Бывший мой однокурсник, бывший фронтовик, бывший музыковед и бывший «славный тихий парень» (а ныне еще и бывший оргсекретарь и даже бывший композитор) сидел в своем кабинете бледный как полотно, с совершенно безумным взором, и, по-видимому, волосы у него на голове периодически вставали от ужаса дыбом.
Беспрерывно звонили три телефонных аппарата. Схватив трубку, перед тем как ответить в нее, он ею же указал мне на стул перед своим столом и прижал трубку к уху. Я услышал:
– Да… Да… Сидит… Слушает… Да… О-о-о! Это какой-то кошмар!.. Мы здесь не знаем, что делать!.. Да… Да… Конечно…

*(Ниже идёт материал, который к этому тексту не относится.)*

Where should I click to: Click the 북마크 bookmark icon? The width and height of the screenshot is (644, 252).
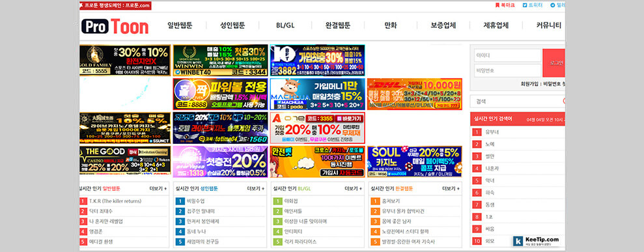tap(497, 5)
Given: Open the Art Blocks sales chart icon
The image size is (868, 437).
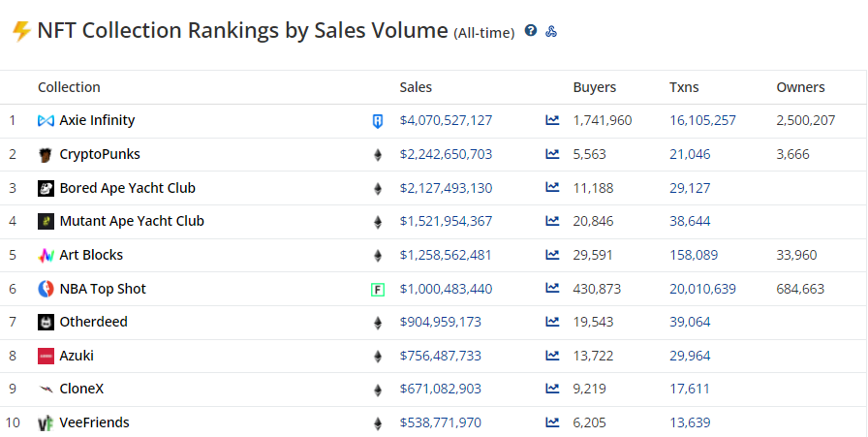Looking at the screenshot, I should [552, 255].
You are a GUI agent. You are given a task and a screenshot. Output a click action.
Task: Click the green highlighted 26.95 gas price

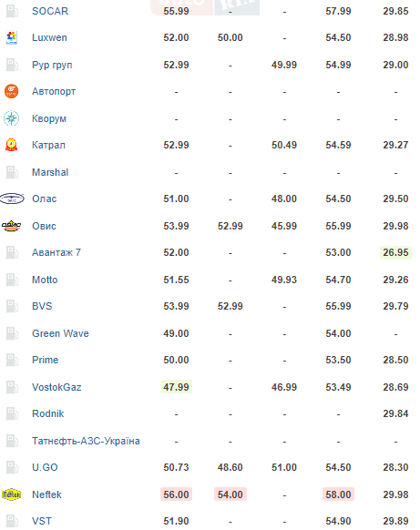[x=395, y=252]
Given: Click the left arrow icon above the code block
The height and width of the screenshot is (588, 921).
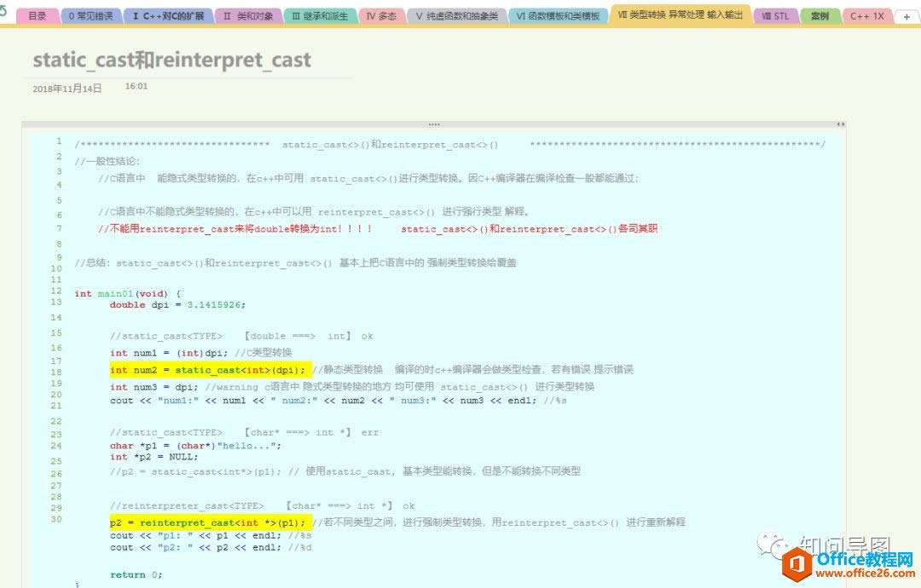Looking at the screenshot, I should click(x=837, y=124).
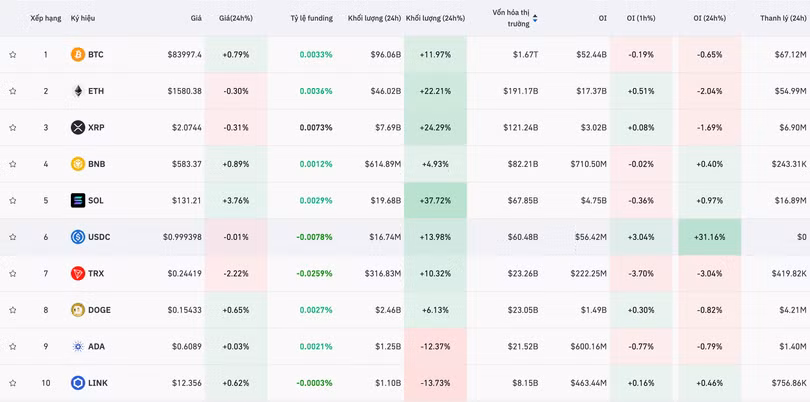This screenshot has height=402, width=810.
Task: Click the LINK Chainlink coin icon
Action: 78,383
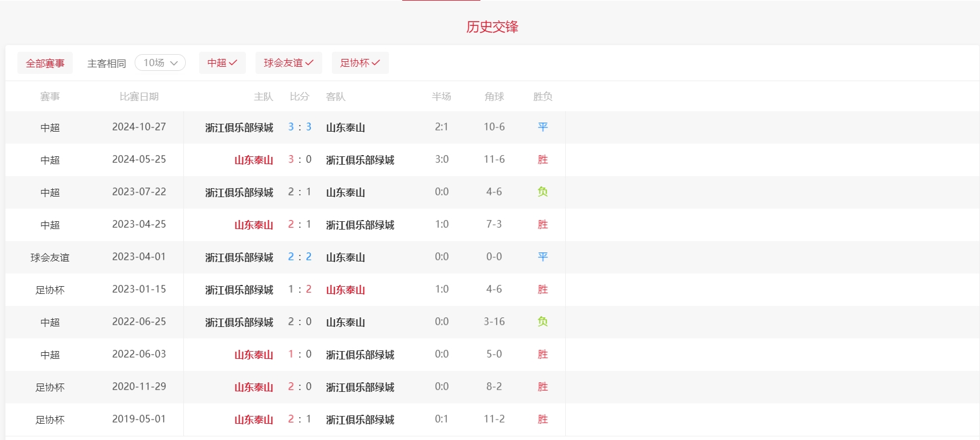Uncheck the 中超 league filter
This screenshot has height=440, width=980.
pos(222,63)
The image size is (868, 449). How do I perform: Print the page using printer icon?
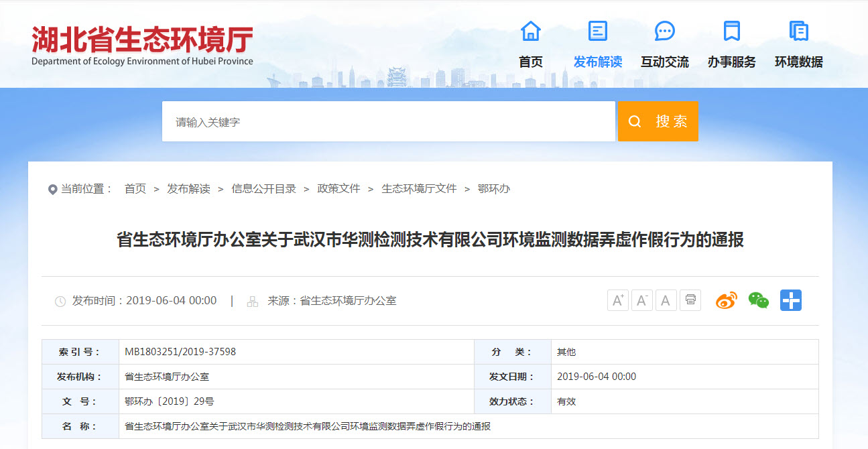pyautogui.click(x=690, y=300)
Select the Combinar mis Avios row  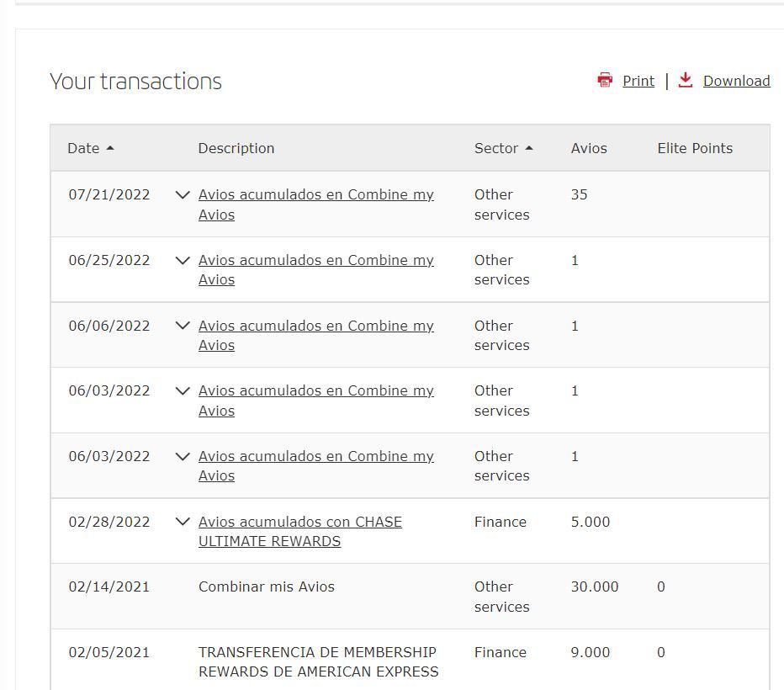410,597
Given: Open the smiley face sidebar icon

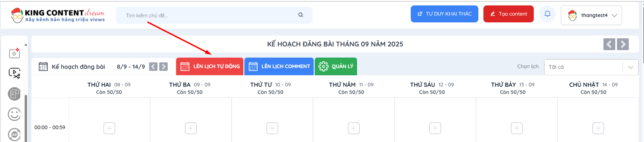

Он повесил одну трубку, схватил другую:
– Да-да!.. Да… Сидит, слушает… Да, конечно!.. О-о-о! Но что делать?! Он сказал, что Свиридов… Он сказал, что Кабалевский…!! Он сказал, что Арам Ильич, сам Арам Ильич Хачатурян…!!! Да… Слушаюсь… будет сделано…
Повесил трубку, схватил третью:
– Да… Да… Сидит, слушает!.. Но что мы можем сделать… О-о-о!.. Да… да… Там Щедрин… Здесь, сидит передо мной… Скажу… конечно скажу…
Это продолжалось при мне минут десять. Трезвонили телефоны. Как только одна трубка выпадала из обессилевшей секретарской руки, он хватал следующую и все время смотрел сквозь меня на какой-то, далеко за моей спиной происходивший кошмар. Наконец в звонках наступил небольшой перерыв, и оргсекретарь сфокусировал взгляд уже на мне. В состоянии панического ужаса он не соображал, кто, собственно, сидит перед ним, – сказывались не совсем забытые консерваторские отношения.
Умоляюще вглядываясь в меня, он спрашивал:
– Ты сидел там?.. Ну, что он делает?.. Ты думаешь, все спокойно, да? Просто сидит и слушает?.. И, по-твоему, ничего?.. И больше не обзывает?.. Ну, ладно, ты иди туда… последи… последи…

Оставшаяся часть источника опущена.